== Assignment ==
Return a verbatim reproduction of each line, starting at the line with "896x1329 pixels. At" and ending at the last line of the listing below.

== Provided data ==

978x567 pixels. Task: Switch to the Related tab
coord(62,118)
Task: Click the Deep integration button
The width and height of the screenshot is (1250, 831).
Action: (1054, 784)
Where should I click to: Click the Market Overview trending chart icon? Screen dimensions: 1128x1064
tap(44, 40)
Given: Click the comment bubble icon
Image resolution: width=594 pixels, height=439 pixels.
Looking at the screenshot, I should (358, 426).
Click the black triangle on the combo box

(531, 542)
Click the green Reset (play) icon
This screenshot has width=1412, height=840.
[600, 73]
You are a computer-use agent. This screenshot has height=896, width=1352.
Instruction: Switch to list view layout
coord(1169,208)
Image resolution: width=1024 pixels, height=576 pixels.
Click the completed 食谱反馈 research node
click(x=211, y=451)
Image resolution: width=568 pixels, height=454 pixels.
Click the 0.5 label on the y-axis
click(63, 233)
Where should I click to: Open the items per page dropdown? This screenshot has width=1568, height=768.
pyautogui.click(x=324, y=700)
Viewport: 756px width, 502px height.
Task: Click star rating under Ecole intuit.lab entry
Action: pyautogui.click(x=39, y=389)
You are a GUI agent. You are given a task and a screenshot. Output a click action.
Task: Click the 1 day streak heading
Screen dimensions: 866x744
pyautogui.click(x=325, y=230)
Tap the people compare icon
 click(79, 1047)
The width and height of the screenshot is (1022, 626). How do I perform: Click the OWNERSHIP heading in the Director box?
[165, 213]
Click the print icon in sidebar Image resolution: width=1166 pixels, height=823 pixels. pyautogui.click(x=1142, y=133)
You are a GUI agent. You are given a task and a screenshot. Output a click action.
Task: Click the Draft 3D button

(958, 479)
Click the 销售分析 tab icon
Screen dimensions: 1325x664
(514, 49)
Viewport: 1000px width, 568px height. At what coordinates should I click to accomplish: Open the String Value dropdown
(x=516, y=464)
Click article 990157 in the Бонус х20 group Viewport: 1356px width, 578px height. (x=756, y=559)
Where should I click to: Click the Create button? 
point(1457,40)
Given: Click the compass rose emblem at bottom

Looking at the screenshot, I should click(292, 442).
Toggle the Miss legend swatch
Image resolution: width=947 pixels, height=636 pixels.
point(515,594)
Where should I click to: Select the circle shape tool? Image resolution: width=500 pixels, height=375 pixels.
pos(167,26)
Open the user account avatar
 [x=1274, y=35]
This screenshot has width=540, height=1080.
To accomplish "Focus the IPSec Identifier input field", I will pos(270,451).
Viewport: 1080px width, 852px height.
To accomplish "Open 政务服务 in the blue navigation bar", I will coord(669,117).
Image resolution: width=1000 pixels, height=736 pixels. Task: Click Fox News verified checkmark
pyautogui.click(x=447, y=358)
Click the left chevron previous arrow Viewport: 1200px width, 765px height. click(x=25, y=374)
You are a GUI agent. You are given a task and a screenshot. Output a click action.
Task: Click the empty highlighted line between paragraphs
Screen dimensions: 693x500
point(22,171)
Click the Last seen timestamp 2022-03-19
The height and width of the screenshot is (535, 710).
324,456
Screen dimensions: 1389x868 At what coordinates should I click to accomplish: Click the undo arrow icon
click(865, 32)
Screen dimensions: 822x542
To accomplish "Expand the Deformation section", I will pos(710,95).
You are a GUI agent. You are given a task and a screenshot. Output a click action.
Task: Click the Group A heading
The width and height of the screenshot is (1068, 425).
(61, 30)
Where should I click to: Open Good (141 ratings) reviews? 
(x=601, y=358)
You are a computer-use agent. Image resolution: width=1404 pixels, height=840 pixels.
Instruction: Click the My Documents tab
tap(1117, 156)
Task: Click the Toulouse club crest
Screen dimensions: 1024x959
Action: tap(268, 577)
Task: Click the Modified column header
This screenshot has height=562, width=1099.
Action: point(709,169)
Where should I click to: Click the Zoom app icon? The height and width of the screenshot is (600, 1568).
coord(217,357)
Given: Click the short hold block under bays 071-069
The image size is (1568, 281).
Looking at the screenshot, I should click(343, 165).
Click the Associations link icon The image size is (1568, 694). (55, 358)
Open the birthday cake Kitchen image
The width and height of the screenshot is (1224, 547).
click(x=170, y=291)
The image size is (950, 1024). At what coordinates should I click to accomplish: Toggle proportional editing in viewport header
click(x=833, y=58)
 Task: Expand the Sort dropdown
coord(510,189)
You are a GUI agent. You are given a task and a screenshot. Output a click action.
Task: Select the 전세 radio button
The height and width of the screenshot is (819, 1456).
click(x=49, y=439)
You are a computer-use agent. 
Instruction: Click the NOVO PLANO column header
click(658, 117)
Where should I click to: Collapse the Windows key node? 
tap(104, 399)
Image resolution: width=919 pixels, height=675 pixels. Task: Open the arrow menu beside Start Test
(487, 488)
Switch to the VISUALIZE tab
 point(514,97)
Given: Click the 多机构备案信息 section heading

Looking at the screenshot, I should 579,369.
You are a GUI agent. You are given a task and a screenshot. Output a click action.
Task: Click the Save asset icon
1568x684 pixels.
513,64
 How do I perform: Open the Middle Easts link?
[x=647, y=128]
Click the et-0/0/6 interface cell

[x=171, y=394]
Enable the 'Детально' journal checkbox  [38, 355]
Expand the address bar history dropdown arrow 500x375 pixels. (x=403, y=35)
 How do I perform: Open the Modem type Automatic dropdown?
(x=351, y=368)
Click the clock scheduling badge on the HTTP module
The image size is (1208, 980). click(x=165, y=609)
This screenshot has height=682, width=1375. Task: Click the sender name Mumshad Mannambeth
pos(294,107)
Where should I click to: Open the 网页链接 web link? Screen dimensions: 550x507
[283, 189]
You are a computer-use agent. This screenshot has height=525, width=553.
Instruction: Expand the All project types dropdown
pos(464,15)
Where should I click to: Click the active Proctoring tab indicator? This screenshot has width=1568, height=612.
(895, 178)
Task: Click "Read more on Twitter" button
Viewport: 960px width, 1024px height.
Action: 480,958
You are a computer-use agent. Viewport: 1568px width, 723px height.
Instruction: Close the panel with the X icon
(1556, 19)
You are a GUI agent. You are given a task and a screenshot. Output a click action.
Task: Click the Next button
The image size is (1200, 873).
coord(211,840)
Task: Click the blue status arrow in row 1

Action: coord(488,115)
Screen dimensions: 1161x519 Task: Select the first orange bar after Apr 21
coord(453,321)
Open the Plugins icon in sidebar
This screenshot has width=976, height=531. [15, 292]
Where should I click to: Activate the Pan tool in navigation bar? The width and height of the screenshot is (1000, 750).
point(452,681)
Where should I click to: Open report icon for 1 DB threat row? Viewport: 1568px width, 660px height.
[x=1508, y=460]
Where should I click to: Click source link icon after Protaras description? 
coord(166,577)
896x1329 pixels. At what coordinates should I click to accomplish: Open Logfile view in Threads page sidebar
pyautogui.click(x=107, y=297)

== Result of this task ==
896x1329 pixels. At what coordinates should I click to accomplish: Open Logfile view in Threads page sidebar
pyautogui.click(x=107, y=297)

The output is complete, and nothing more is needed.